Ara kapak yazısında da okuduğunuz üzere Vaelin çok küçük yaşta henüz annesinin ölümünü bile atlatamamışken babası tarafından altıncı nişana terk ediliyor. Nişana bırakıldıktan sonra geçmişiniz ve geçmişteki aileniz yok oluyor. Bundan sonra aileniz nişan, nişanda ki çocuklar da kardeşleriniz sayılıyor. Nişan eğitimi, özellikle de altıncı nişanın eğitimi oldukça zorlu. Dayak, hakaret, ağır cezalar ve büyük baskılar altında gerçekten uç noktalarda eğitim alıyorlar. Çoğu çocuk sınavları geçemeyip atılıyor ya da ölüp ayrılmışlara karışıyor. 

Bütün o zorlu koşullara rağmen Vaelin ve kardeşlerinin nişanda geçirdiği zamanları okurken çok eğlendim. Evet zorlu bir eğitimden geçiriliyorlar, hatta bir çok kişi küçücük çocuklara yaşatılanlar için dehşete düşebilir ama bir yandan da düşününce eğer o koşullar altında eğitim görmeseler bu kadar büyük savaşçılar olmaları imkansız gibi duruyor. Ayrıca nişan sadece dayak, hakaret yada cezalar değil; dostluk, sadakat, fedakarlık ve bol bol kahkaha da var. Ve tabi bol bol gizem. Vaelin'in ve grubundaki tüm kardeşleri ayrı ayrı sevdim. Birinden biri eksik olsaydı aynı tadı yakalayabileceğimi sanmıyorum. Karakter olarak birbirlerinden o kadar farklılar ki ama bir araya geldiklerinde birbirlerini tamamlıyorlar. 
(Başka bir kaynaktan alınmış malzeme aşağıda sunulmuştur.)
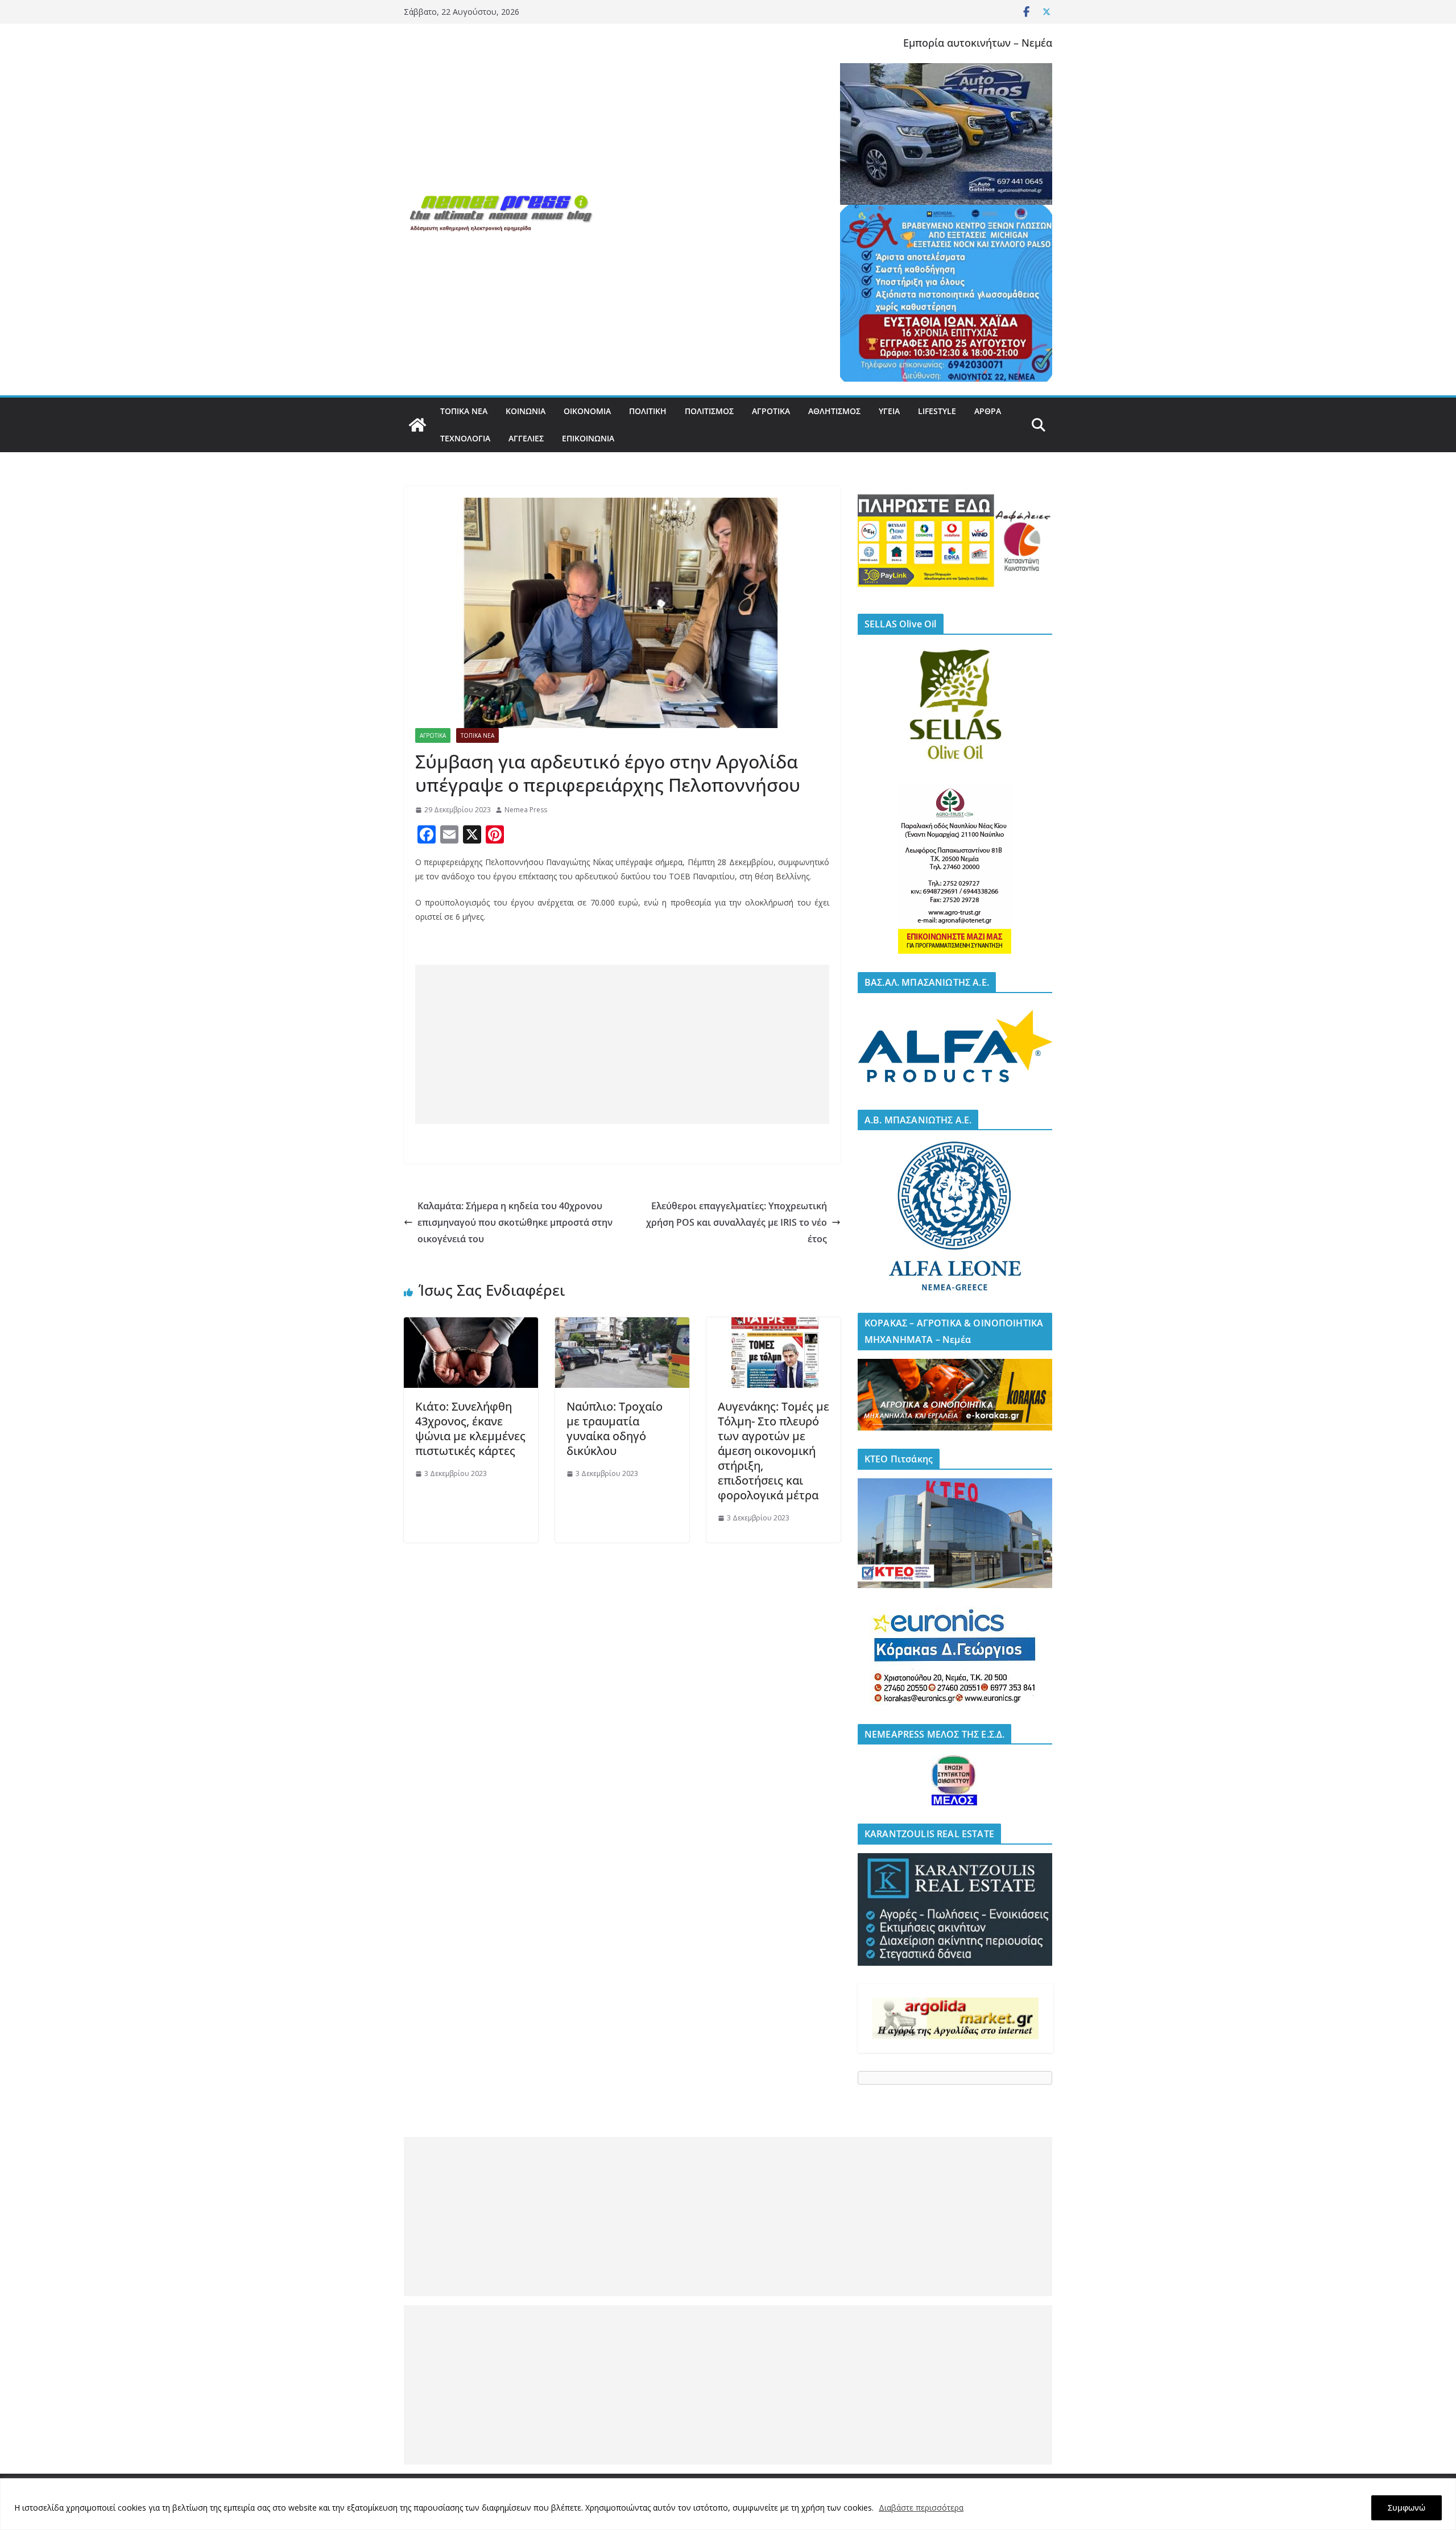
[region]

Her geçen yılla birlikte o küçük savunmasız çocukların nasıl yavaş yavaş birer savaşçıya dönüşmeye başladığına şahit oluyoruz. Tabi bu arada Birleşmiş Diyar'da olaylar kızışmaya başlıyor. Tanrıtanırlar ve İtikad arasında büyük bir gerginlik var. Zamanla Kral ve ailesi ile tanışmaya ve onların entrikalarına çekilmeye başlıyoruz. Kral Janus'un Vaelin için büyük planları var. En baştan beri vardı ama babası onu altıncı nişana bıraktığında bütün planları suya düşmüştü. Janus'un iyi biri olmadığının altını çizmem gerekiyor. Normalde İtikad'ın koruyucuları krala bağlı değillerdir ama eğer Janus birini istiyorsa allem eder kallem eder o kişiye istediğini yaptırır. Ve ne yazık ki Vaelin'de ondan kaçamıyor. Nişan eğitimi bittikten sonra Diyarın Kılıcı olarak Kral adına çeşitli görevlere çıkmaya, kral için savaşmaya başlıyor. Kralı tanıdıkça o ve etrafındaki insanlardan daha çok nefret etmeye başlıyor ama yapabileceği hiçbir şey yok. İnsanlar onun yanında savaşmak için birbirleriyle yarışıyorlar, herkes ona farklı bir ad veriyor, sadece ismi bile düşmanların titremesine sebep oluyor ama Vaelin kendini savaşçı değil de katil gibi hissetmeye başlıyor.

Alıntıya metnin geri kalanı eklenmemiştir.